Photo by: Jonathan Keenan

Lights out at the Curve, for the production of One Flew Over the Cuckoo’s Nest, offers brief respite from a spectacular set that tips your mind with an optical illusion that on a bad day could turn Salvador Dali’s stomach. Set designer Ellen Cairns’ chequered-floored 1960s asylum – complete with scuff-marked whitewashed walls, caged windows and swinging dormitory doors – recreates the ominously long hospital corridors we’ve all seen in our nightmares. You hear it whispered as the crowd take their seats.

 

Lights up (harsh, fluorescent hospital lights) reveals a cast of men, two orderlies included, who are systematically pecked into submission by the authoritarian ward policies of Nurse Ratched. Actress Catherine Russell’s Nurse Ratched fires out her lines in a voice so shrill it drowns out every male low- tone on stage. A menace of misguided motherly love, enshrined by a mental health system that treats illness with punishment, her feminine intent is to castrate, once and for all, the brains of “boys” made small by the realities of the outside world.

 

Chief Bromden, played by De Montfort University theatre graduate Thomas Renshaw, dominates the stage periodically from the first act. He delivers internal monologues that defy the blandness of ward policy with a lyrical beauty he keeps locked up in his mind. The “fighting and fucking” masculine yang to the Chief’s softly, lyrical yin is prison inmate turned mental patient Randle McMurphy – played by the strutting and rutting actor Michael Beckley.

 

McMurphy – scolded by Nurse Ratched for such heinous crimes as singing in the bathroom – galvanises the “boys” through the example of his masculinity and with the help of Candy, his favourite hooker, into a medicated state of rebellion. Beckley’s accented comic lines come thick and his fast-talk, at times, demands concentration to catch every swaggering sentence. But his performance as McMurphy never falters. He grows from big-shot lover and joker into friend and freedom fighter in a dramatic pitted battle with Nurse Ratched.
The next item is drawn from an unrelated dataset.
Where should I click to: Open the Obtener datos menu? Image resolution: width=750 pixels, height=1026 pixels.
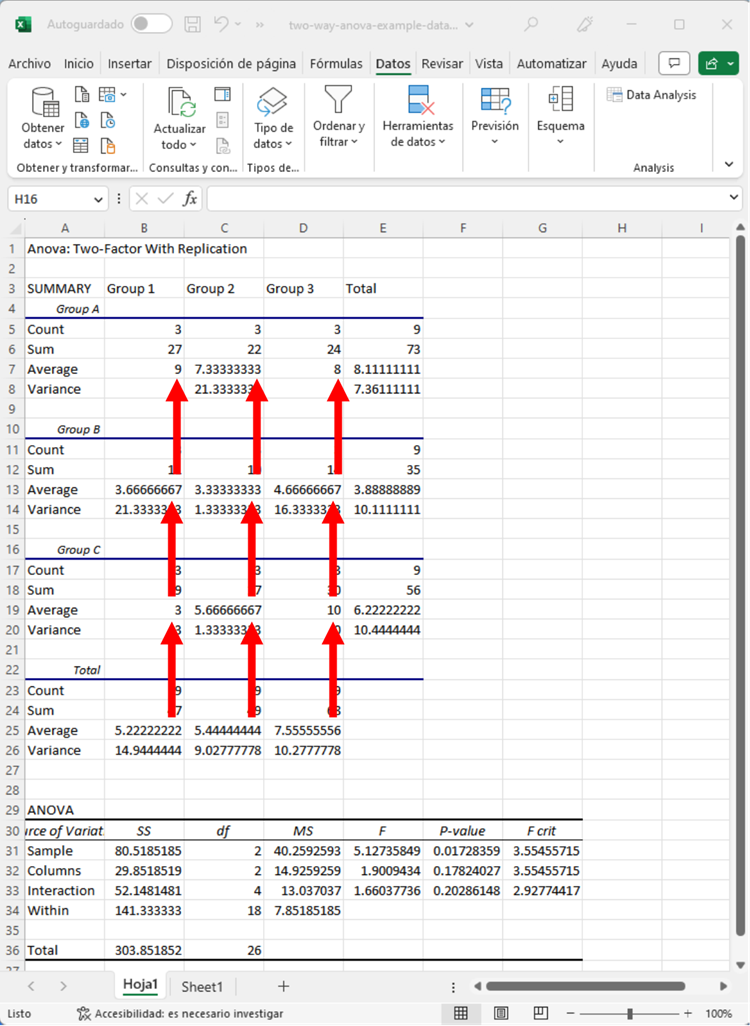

By the final act it’s clear who holds all the cards, but also that hope still stands taller than oppression.

 

Paul Joseph’s performance of the ‘chronic’ patient Ruckly demands a certain sort of stamina. Not only is Ruckly restrained mentally by Nurse Ratched’s equipment and surgical therapy, he is dramatically restrained to one or two movements, for nearly every single act, by director Michael Buffong.

 

One Flew Over the Cuckoo’s Nest, a Curve production, deserves five stars. It’s insanely well-acted and directed throughout, and as funny as the funny-farm can be.

 

Runs until November 5. Matinees at 2.15pm and evening shows at 7.30pm.